* **Your task**
Rewrite the part of the items that opens with the line containing "This screenshot has" and runs through the end of the items, replacing "screenshot" with "image" and leaving everything else unchanged. Leave the pictures out of your answer.

* **Items**
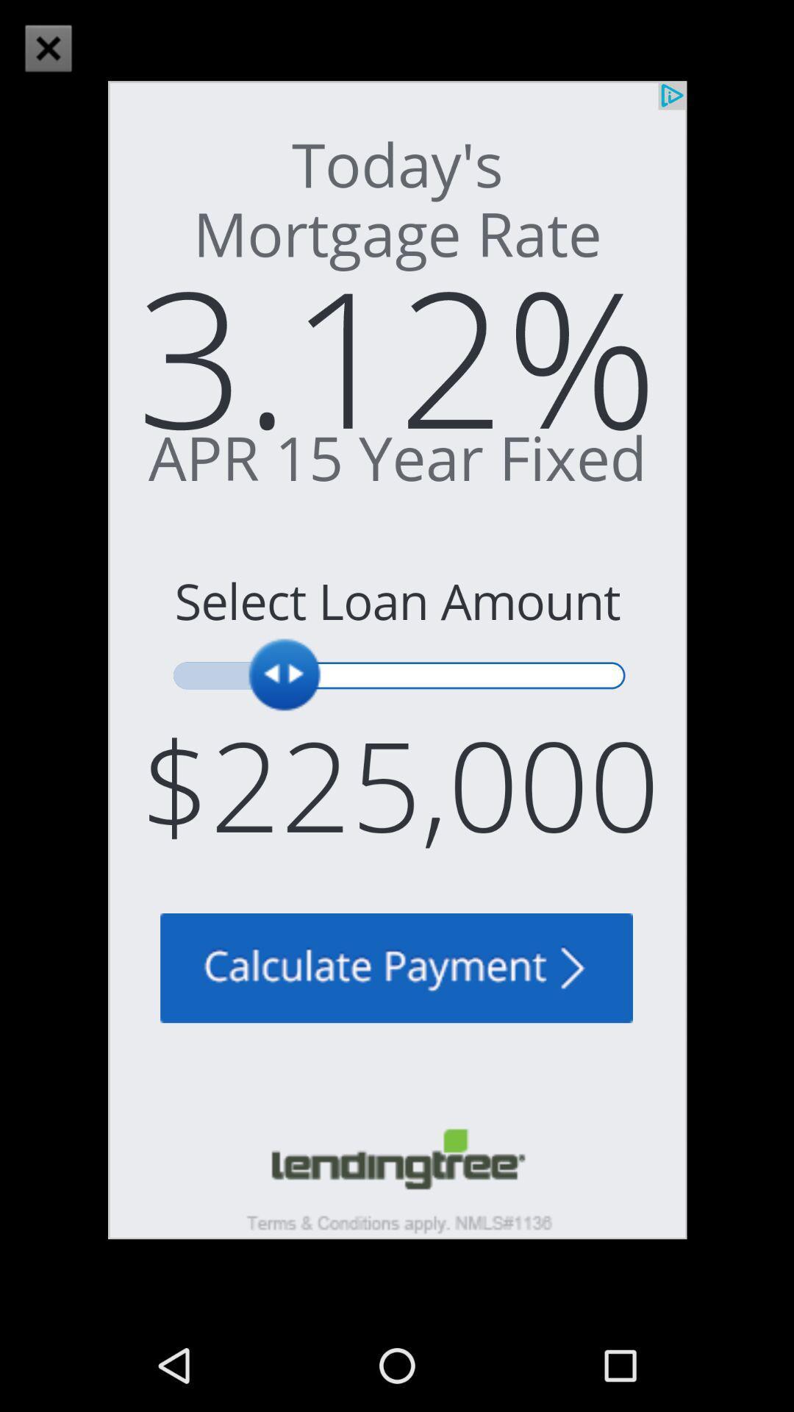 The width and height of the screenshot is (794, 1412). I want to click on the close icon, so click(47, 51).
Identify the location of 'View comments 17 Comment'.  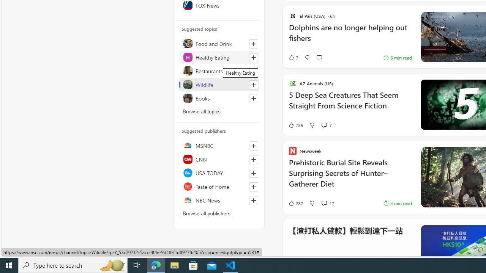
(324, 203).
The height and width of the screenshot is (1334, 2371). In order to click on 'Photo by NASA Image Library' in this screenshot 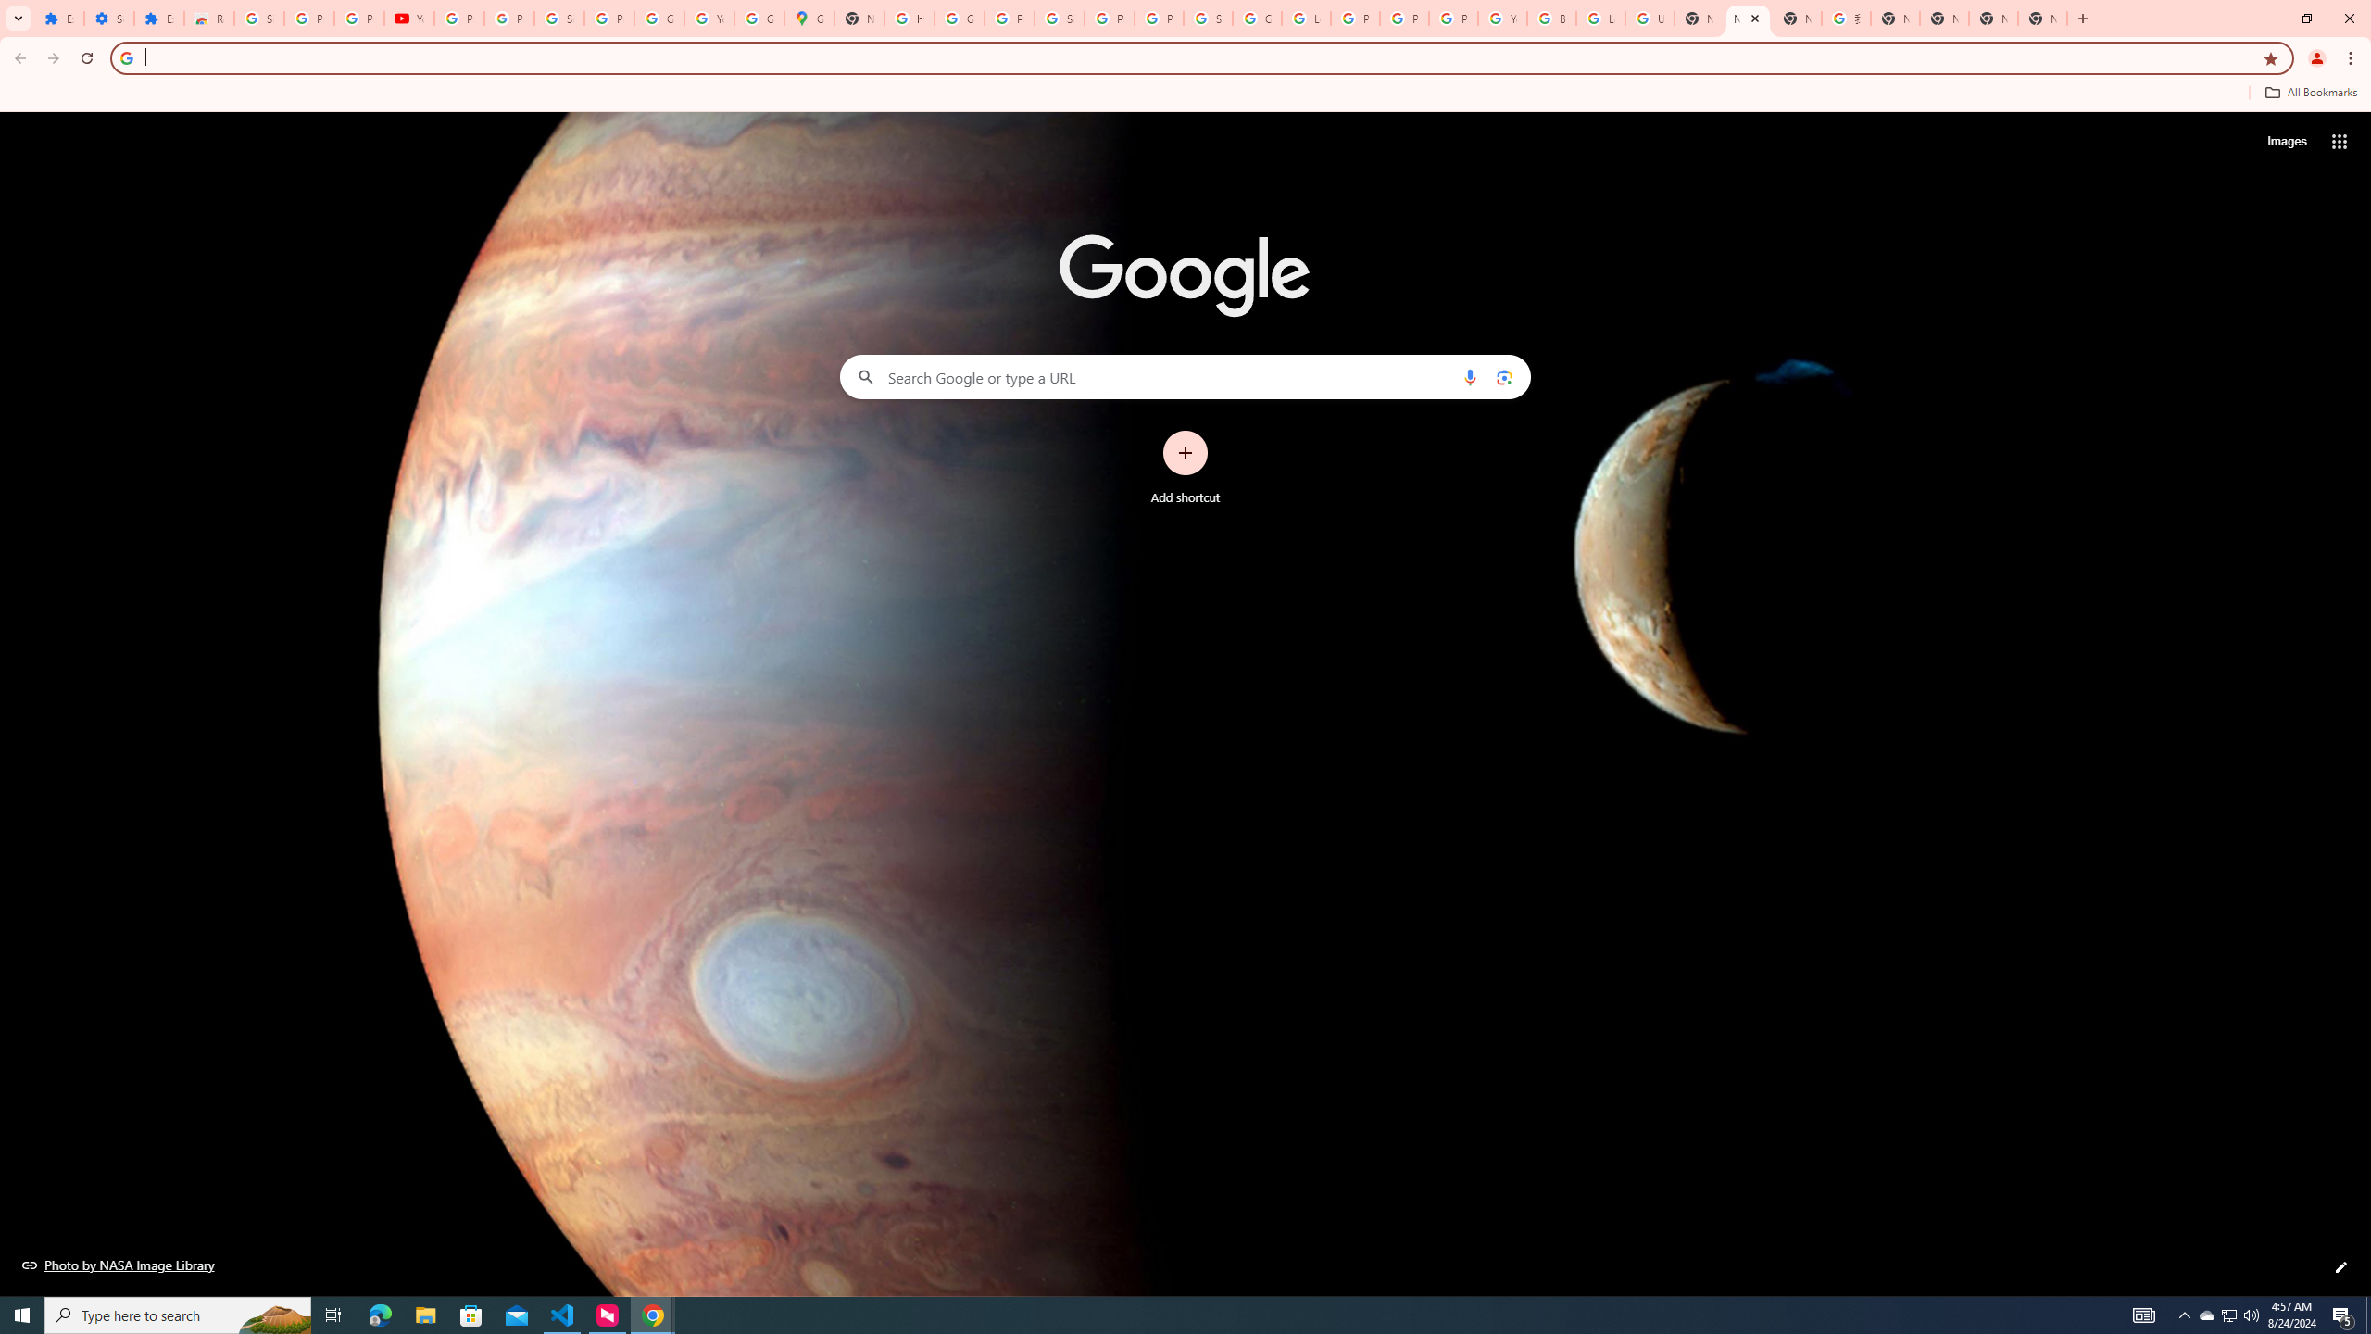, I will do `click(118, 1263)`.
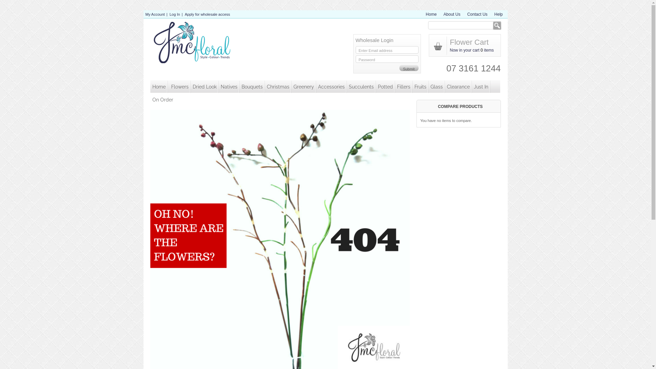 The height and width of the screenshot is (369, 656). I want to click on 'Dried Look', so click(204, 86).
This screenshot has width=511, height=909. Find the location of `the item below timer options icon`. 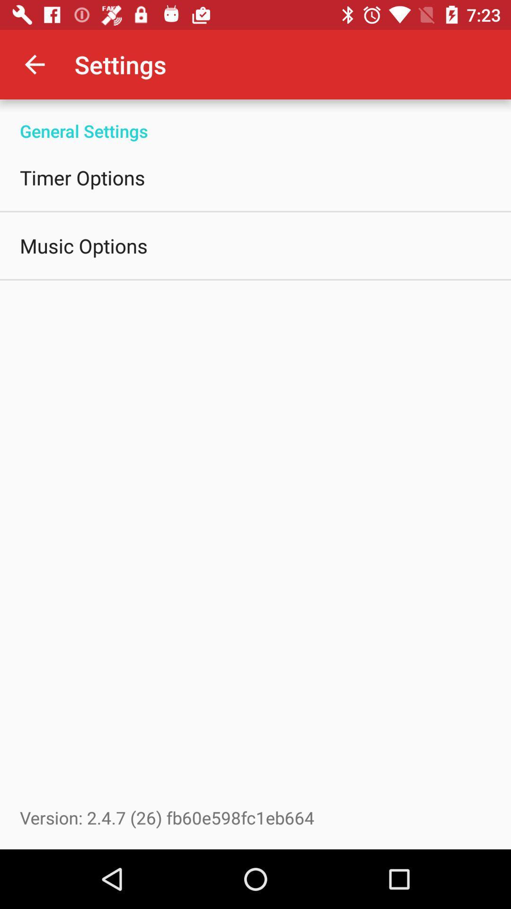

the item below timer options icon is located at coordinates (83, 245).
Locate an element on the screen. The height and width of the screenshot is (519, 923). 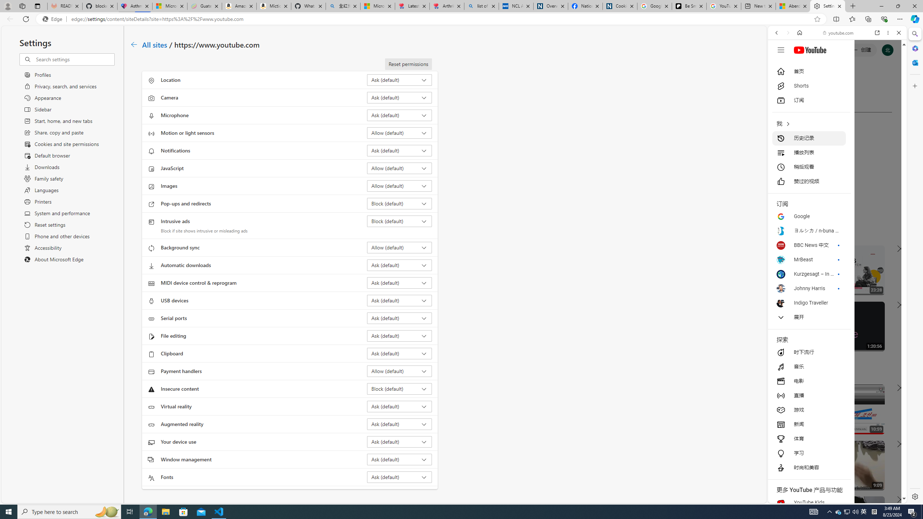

* **Correct result**
This image has width=511, height=909. Find the location of `the item below timer options icon`. 

the item below timer options icon is located at coordinates (83, 245).
Locate an element on the screen. The height and width of the image is (519, 923). 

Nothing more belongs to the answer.